### Source extract

↓

There’s nothing quite like a person — At first, it appeared that YouTube’s algorithms weren’t up to the challenge of rampant coronavirus misinformation videos. Even when this kind of moderation ramped up, it caught ordinary YouTubers in its net and the actually malicious videos just popped up again, like a phoenix out of the ashes of bogus cures.

YouTube doubled the number of takedowns it usually accomplished in the second quarter of this year, totaling about 11 million removed videos. Mohan told FT that 11 million is still just a drop in the bucket considering how many YouTube videos exist.

“Over 50 percent of those 11 million videos were removed without a single view by an actual YouTube user and over 80 percent were removed with less than 10 views,” Mohan told FT. He also underscored the technology’s ability to flag videos, rather than take them down unilaterally, so that human moderators can “make decisions that tend to be more nuanced, especially in areas like hate speech, or medical misinformation or harassment.”

Co-founder of First Draft, a non-profit organization focused on social media’s role in misinformation, Clair Wardle told FT that “We are a very long way from using artificial intelligence to make sense of problematic speech [such as] a three-hour rambling conspiracy video...[The machines] just can’t do it...Even humans struggle.”

We’re increasingly aware of the emotional and psychological effects of being a human moderator, but we still have a long way to go before this work is completely offloaded onto machines. Even these moderators are imperfect, imbuing decisions with their own biases or missing out on critical dog whistles because of an inability to account for nuance.

It pays to get it right — Social media’s responses to misinformation and hate speech are starting to affect advertising revenue, as witnessed in this summer’s Facebook boycott. If YouTube’s AI isn’t great at keeping bad actors off its platform or keeping the good ones on, it’s hard for advertisers to place their campaigns without incurring the wrath of the public or missing out on prime audiences.

↑

### Task requirements
a) From the YouTube moderation article, extract the passage starting at "There’s nothing quite" and ending at "YouTube videos exist.".
b) How does this sentence from the YouTube moderation article read in Spanish: "YouTube doubled the number of takedowns it usually accomplished in the second quarter of this year, totaling about 11 million removed videos."?

### Data shown
↓

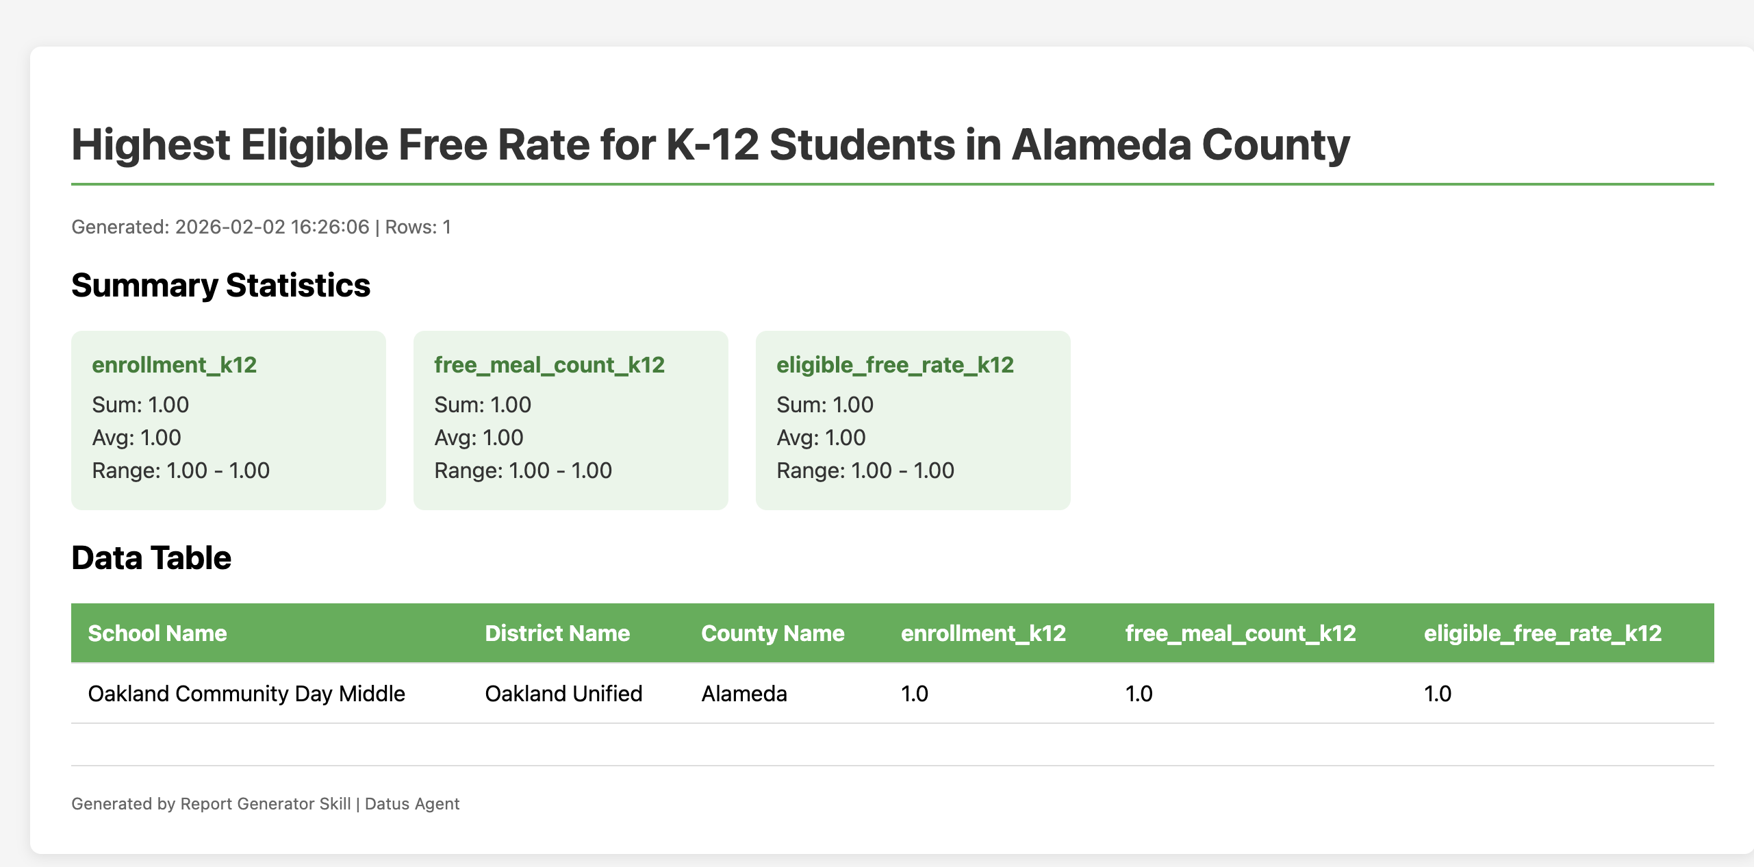Click the Generated timestamp line
1754x867 pixels.
click(x=261, y=227)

↑

### Exercise results
a)
There’s nothing quite like a person — At first, it appeared that YouTube’s algorithms weren’t up to the challenge of rampant coronavirus misinformation videos. Even when this kind of moderation ramped up, it caught ordinary YouTubers in its net and the actually malicious videos just popped up again, like a phoenix out of the ashes of bogus cures.

YouTube doubled the number of takedowns it usually accomplished in the second quarter of this year, totaling about 11 million removed videos. Mohan told FT that 11 million is still just a drop in the bucket considering how many YouTube videos exist.

b) YouTube duplicó el número de retiradas que solía realizar en el segundo trimestre de este año, con un total de unos 11 millones de videos eliminados.